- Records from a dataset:

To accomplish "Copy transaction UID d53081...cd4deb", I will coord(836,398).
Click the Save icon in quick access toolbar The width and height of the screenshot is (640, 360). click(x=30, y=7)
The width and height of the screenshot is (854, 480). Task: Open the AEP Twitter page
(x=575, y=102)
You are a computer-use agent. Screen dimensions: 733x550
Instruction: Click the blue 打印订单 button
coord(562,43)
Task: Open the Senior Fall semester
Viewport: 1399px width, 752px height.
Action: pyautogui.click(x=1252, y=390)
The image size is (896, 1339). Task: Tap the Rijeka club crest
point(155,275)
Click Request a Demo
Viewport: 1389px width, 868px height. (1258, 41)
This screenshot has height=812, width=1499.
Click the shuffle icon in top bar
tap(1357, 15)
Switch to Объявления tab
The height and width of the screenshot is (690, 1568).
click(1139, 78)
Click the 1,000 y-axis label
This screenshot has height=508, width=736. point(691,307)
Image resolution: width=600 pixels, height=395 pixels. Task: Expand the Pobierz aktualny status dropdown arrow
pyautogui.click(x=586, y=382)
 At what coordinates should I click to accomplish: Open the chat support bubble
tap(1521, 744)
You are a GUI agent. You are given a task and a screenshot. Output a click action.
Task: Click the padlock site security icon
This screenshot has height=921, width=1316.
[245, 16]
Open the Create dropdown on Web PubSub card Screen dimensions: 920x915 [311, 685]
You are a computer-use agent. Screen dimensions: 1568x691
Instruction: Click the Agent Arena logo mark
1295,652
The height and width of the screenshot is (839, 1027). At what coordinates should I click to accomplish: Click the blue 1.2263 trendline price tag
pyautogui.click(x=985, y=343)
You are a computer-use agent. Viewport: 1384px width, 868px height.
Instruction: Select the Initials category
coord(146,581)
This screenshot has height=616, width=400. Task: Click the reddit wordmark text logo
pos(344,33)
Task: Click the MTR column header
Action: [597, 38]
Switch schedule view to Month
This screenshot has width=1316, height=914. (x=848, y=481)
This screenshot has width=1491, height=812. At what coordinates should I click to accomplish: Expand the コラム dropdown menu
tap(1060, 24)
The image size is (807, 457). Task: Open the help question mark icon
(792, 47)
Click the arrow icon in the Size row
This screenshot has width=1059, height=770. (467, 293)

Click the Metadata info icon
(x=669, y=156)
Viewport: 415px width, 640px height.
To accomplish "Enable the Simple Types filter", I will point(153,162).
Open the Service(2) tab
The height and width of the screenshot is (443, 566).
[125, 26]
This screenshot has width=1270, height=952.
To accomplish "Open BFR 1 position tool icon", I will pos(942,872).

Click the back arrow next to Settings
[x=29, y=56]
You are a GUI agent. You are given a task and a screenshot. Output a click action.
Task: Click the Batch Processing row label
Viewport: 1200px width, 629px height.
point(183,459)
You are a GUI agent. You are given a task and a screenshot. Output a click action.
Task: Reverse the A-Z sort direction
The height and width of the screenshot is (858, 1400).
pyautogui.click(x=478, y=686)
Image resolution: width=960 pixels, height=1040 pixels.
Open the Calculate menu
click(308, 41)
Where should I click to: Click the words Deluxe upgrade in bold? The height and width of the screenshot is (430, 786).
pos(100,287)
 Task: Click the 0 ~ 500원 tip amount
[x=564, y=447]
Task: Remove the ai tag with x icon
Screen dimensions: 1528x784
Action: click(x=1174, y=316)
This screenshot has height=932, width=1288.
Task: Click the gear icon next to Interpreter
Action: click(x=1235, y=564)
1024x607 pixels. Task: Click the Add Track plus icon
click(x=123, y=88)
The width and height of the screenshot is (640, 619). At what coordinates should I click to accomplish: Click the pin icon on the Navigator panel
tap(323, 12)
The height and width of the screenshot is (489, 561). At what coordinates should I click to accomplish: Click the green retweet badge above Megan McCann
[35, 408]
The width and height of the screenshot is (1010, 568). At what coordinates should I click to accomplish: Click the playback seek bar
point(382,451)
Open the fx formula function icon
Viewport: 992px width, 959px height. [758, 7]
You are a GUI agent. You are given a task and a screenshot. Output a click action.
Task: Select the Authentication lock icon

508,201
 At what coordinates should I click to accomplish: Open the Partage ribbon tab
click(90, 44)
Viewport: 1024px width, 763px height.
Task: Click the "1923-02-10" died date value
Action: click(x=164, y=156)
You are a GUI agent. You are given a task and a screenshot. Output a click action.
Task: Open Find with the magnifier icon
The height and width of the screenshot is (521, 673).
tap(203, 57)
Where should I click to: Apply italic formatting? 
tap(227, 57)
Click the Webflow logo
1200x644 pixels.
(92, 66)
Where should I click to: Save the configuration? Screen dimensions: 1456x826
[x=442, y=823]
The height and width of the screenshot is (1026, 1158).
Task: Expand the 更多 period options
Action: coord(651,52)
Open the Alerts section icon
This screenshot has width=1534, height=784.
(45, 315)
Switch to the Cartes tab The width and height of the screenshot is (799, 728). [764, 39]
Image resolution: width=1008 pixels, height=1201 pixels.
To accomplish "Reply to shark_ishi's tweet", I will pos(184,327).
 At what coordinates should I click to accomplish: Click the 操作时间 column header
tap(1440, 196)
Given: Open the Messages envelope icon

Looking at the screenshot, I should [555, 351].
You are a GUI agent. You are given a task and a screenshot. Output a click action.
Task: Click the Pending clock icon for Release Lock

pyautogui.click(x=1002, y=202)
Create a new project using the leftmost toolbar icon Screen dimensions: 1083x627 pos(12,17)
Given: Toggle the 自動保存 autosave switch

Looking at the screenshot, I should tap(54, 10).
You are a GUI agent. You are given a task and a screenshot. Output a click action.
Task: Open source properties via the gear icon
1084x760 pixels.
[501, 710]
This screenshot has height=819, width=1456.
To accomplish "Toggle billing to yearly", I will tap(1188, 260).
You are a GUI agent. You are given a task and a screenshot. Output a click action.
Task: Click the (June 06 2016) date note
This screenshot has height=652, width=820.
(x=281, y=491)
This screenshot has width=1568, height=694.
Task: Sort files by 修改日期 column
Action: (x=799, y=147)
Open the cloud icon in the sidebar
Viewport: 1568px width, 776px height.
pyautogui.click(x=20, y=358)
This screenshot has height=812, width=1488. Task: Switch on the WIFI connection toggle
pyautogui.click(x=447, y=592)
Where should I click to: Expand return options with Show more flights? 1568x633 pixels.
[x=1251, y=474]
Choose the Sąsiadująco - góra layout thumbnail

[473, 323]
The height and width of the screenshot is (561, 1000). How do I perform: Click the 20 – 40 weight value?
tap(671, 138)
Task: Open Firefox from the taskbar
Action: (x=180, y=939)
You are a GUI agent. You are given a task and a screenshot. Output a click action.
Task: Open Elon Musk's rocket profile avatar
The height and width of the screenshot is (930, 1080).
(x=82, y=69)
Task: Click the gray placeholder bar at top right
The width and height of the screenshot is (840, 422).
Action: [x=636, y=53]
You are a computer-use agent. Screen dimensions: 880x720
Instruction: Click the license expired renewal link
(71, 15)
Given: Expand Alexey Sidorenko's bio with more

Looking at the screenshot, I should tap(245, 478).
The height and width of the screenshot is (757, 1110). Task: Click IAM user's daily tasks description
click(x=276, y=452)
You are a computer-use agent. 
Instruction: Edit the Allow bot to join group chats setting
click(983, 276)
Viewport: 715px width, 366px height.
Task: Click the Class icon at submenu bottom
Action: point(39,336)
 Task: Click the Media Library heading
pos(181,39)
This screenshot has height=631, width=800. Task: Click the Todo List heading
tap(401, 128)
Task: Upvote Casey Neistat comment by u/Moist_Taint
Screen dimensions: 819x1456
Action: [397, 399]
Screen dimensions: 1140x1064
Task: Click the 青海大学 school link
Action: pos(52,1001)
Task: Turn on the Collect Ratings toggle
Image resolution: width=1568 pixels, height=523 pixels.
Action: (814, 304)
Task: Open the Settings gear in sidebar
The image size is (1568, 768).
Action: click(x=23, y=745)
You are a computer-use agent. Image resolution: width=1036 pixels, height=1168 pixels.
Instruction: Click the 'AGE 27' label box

- Short exercise:
Output the records above exactly as they appear, covering the stretch from the line containing "The width and height of the screenshot is (640, 619)." through the line containing "Looking at the screenshot, I should tap(54, 10).", with both of those lines included.

- The answer:
The width and height of the screenshot is (640, 619). At what coordinates should I click to accomplish: Click the pin icon on the Navigator panel
tap(323, 12)
The height and width of the screenshot is (489, 561). At what coordinates should I click to accomplish: Click the green retweet badge above Megan McCann
[35, 408]
The width and height of the screenshot is (1010, 568). At what coordinates should I click to accomplish: Click the playback seek bar
point(382,451)
Open the fx formula function icon
Viewport: 992px width, 959px height. [758, 7]
You are a GUI agent. You are given a task and a screenshot. Output a click action.
Task: Select the Authentication lock icon

508,201
 At what coordinates should I click to accomplish: Open the Partage ribbon tab
click(90, 44)
Viewport: 1024px width, 763px height.
Task: Click the "1923-02-10" died date value
Action: click(x=164, y=156)
You are a GUI agent. You are given a task and a screenshot. Output a click action.
Task: Open Find with the magnifier icon
The height and width of the screenshot is (521, 673).
tap(203, 57)
Where should I click to: Apply italic formatting? 
tap(227, 57)
Click the Webflow logo
1200x644 pixels.
(92, 66)
Where should I click to: Save the configuration? Screen dimensions: 1456x826
[x=442, y=823]
The height and width of the screenshot is (1026, 1158).
Task: Expand the 更多 period options
Action: coord(651,52)
Open the Alerts section icon
This screenshot has width=1534, height=784.
(45, 315)
Switch to the Cartes tab The width and height of the screenshot is (799, 728). [764, 39]
Image resolution: width=1008 pixels, height=1201 pixels.
To accomplish "Reply to shark_ishi's tweet", I will pos(184,327).
 At what coordinates should I click to accomplish: Click the 操作时间 column header
tap(1440, 196)
Given: Open the Messages envelope icon

Looking at the screenshot, I should [555, 351].
You are a GUI agent. You are given a task and a screenshot. Output a click action.
Task: Click the Pending clock icon for Release Lock

pyautogui.click(x=1002, y=202)
Create a new project using the leftmost toolbar icon Screen dimensions: 1083x627 pos(12,17)
Given: Toggle the 自動保存 autosave switch

Looking at the screenshot, I should tap(54, 10).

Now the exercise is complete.